Fast-paced, evocative, and brutal, The Cold Cold Ground is a brilliant depiction of Belfast at the height of the Troubles—and of a cop treading a thin, thin line—from the New York Times bestselling and Edgar Award–winning author Adrian McKinty.
“McKinty is one of the most striking and most memorable crime voices to emerge on the scene in years.” —Tana French
Northern Ireland, spring 1981. Hunger strikes, riots, power cuts, a homophobic serial killer with a penchant for opera, and a young woman’s suicide that may yet turn out to be murder: on the surface, the events are unconnected, but then things—and people—aren’t always what they seem. Detective Sergeant Duffy is the man tasked with trying to get to the bottom of it all. It’s no easy job—especially when it turns out that one of the victims was involved in the IRA but was last seen discussing business with someone from the loyalist Ulster Volunteer Force. Add to this the fact that, as a Catholic policeman, it doesn’t matter which side he’s on, because nobody trusts him, and Sergeant Duffy really is in a no-win situation.

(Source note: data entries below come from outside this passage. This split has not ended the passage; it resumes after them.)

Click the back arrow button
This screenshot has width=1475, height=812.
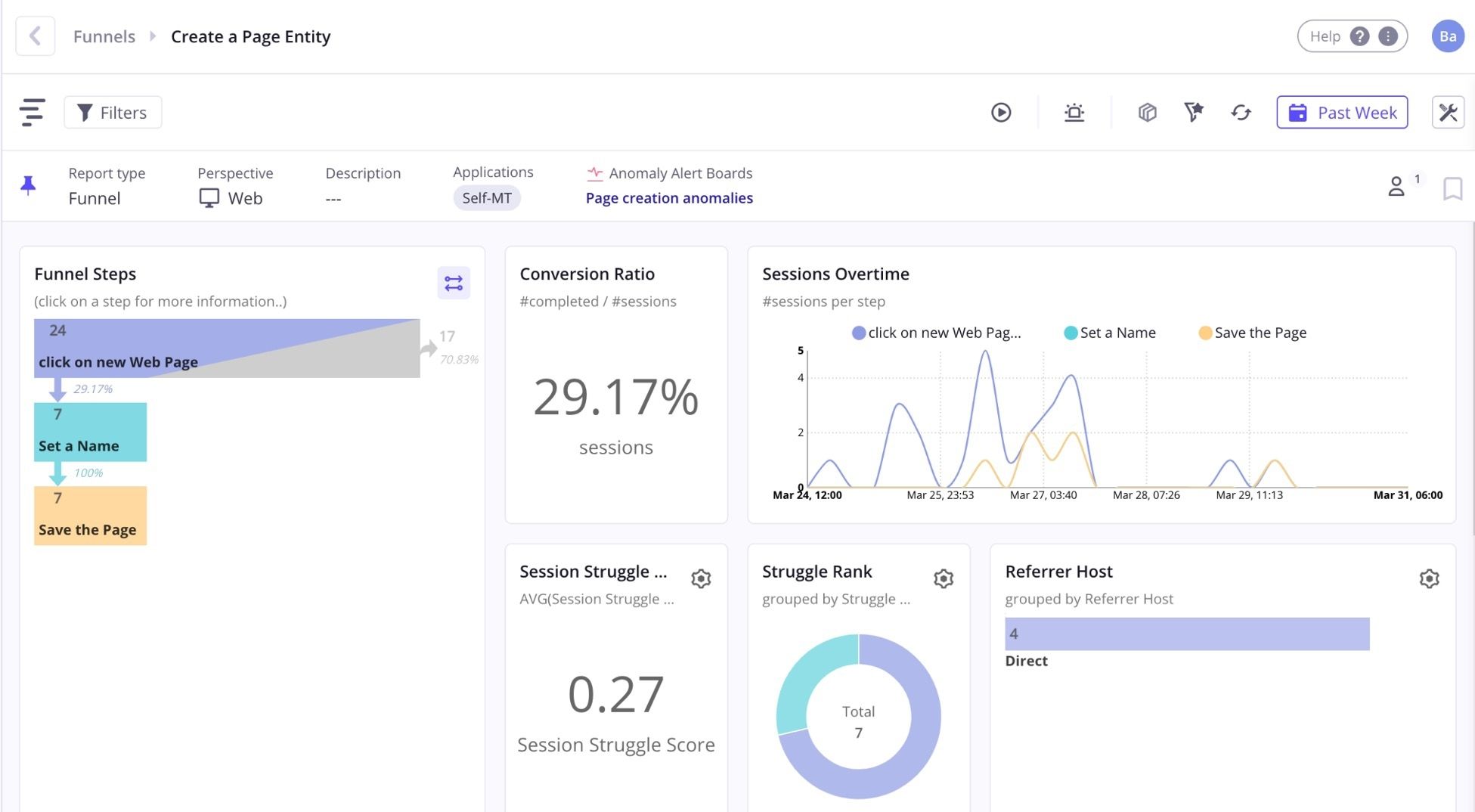35,36
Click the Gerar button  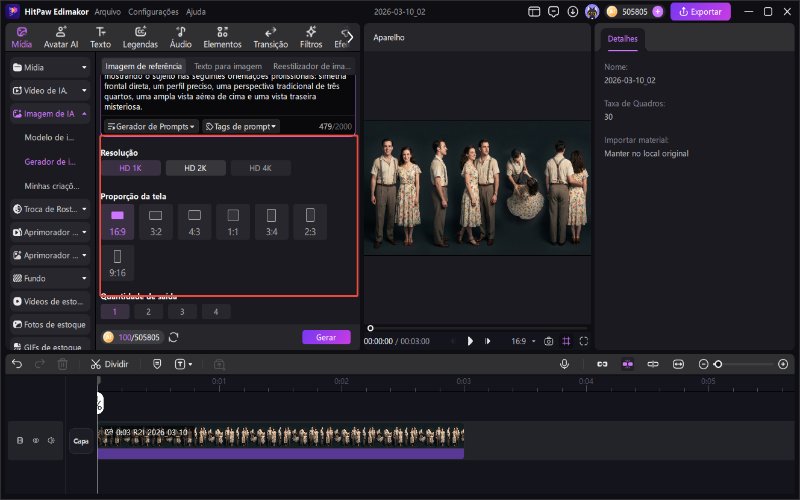[326, 337]
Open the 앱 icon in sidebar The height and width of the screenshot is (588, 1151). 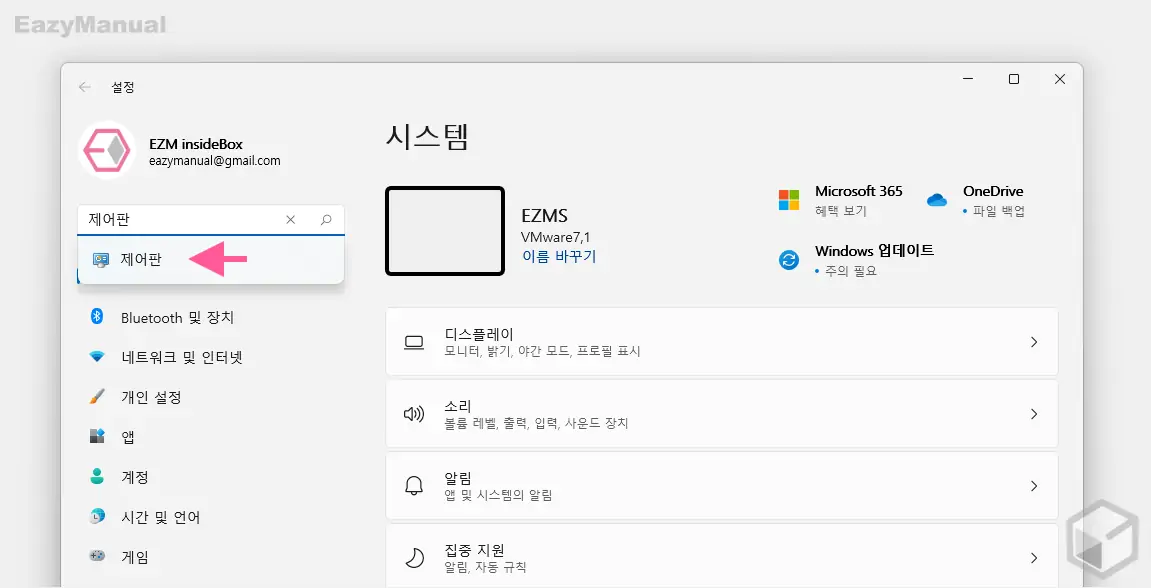(97, 436)
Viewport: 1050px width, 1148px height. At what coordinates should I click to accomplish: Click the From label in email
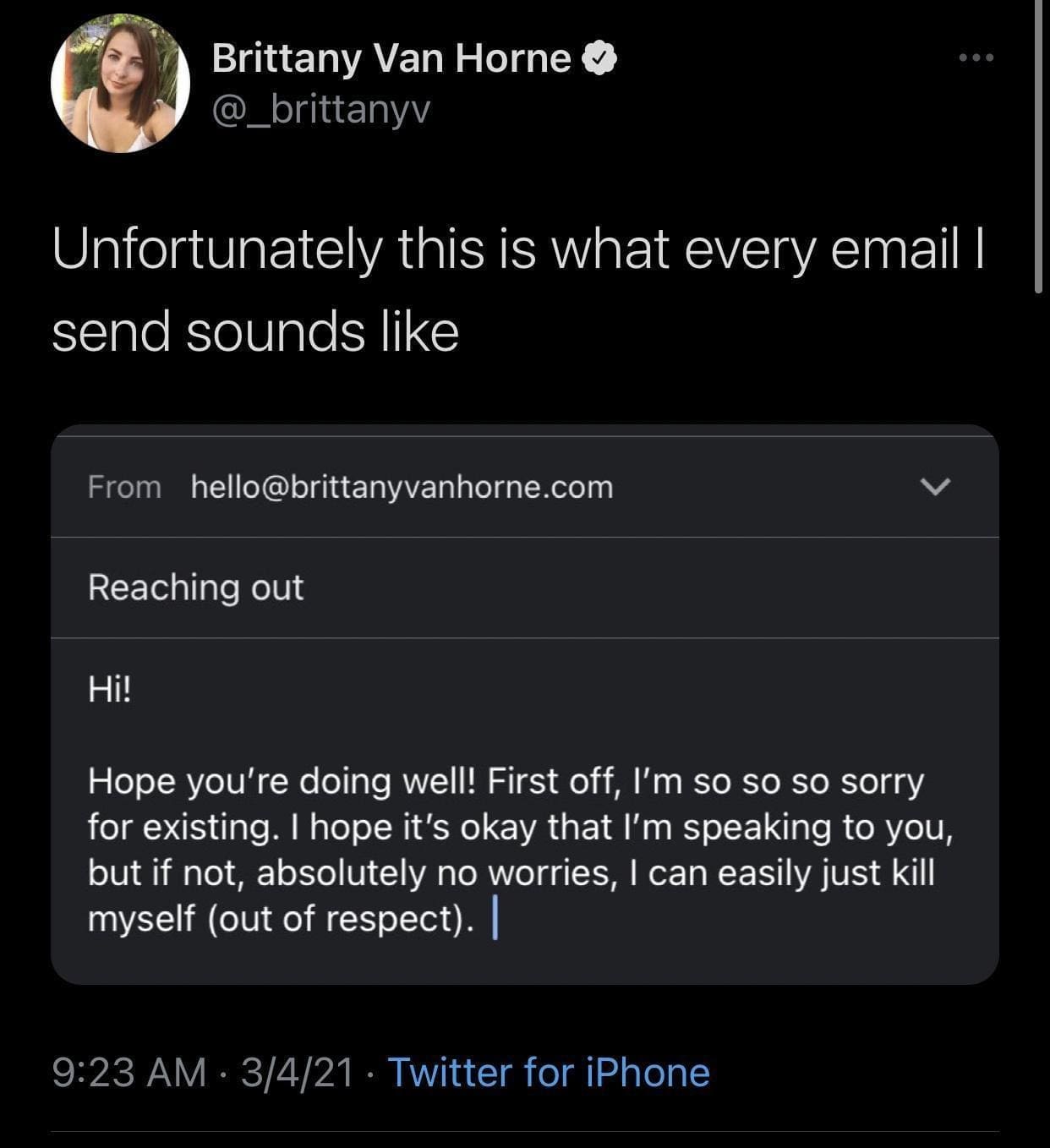[124, 487]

Adrian McKinty was born and grew up in Belfast, Northern Ireland. He studied philosophy at Oxford University before moving to Australia and to New York. He is the author of more than a dozen crime novels, including the award-winning standalone thriller The Chain, which was a New York Times and #1 international bestseller. McKinty’s books have been translated into over forty languages, and he has won the Edgar Award, the International Thriller Writers Award, the Ned Kelly Award (three times), the Anthony Award, the Barry Award, the Macavity Award, and the Theakston Old Peculier Crime Novel of the Year Award. His novel The Island was an instant New York Times bestseller and made their “Best Thrillers of 2022” list.

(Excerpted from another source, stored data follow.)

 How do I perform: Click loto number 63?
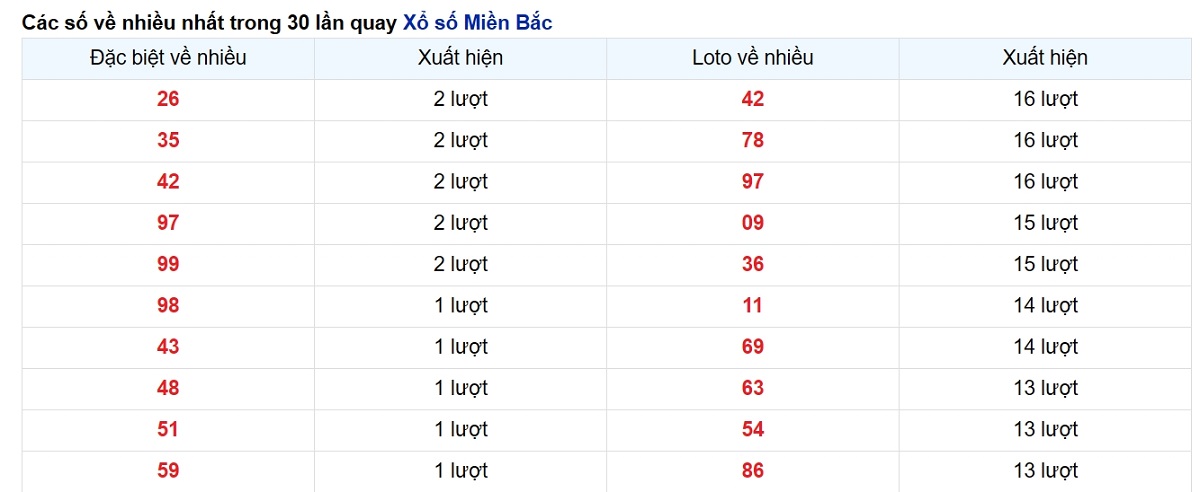tap(753, 388)
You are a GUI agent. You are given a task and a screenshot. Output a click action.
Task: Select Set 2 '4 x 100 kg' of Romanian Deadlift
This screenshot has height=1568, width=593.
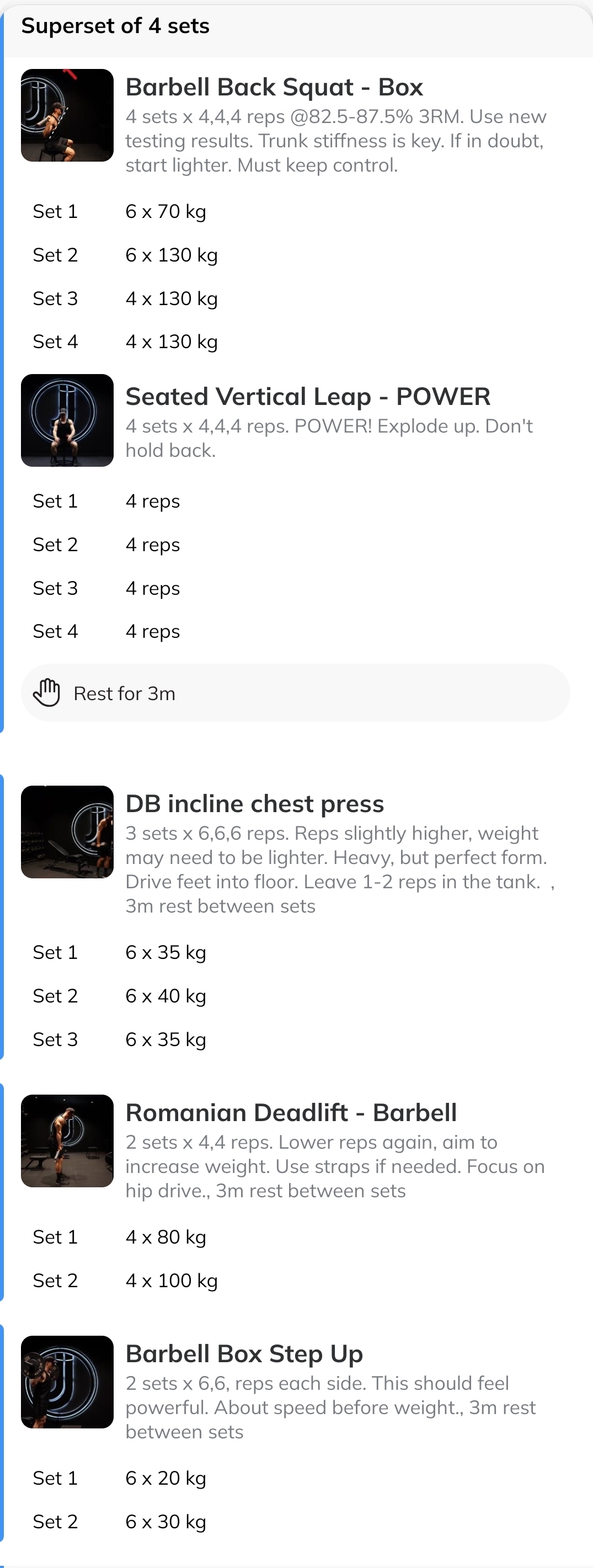click(x=172, y=1280)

Gerard Doyle was born of Irish parents and raised and educated in England. His career in British repertory theater includes The Crucible, Playboy of the Western World, The Tempest, The Importance of Being Earnest, Someone Who’ll Watch Over Me, Treasure Island, Fiddler on the Roof, and Brecht’s Baal. In London’s West End, he appeared in the gritty musical The Hired Man and toured internationally with the English Shakespeare Company in Corialanus, The Winter’s Tale, Macbeth, and Twelfth Night. His television career in the UK includes Blott on the Landscape, The Bill, The Knock, 2point4 Children, The Brittas Empire, and Brass Eye. In America he has appeared on Broadway in The Weir and on television in New York Undercover and Law & Order, as well as a number of commercials on network TV. He is an award-winning narrator of some 400 audiobooks. He enjoys singing and playing traditional Irish music on tin whistle and bodhran. He lives with his wife and two children in Sag Harbor, New York.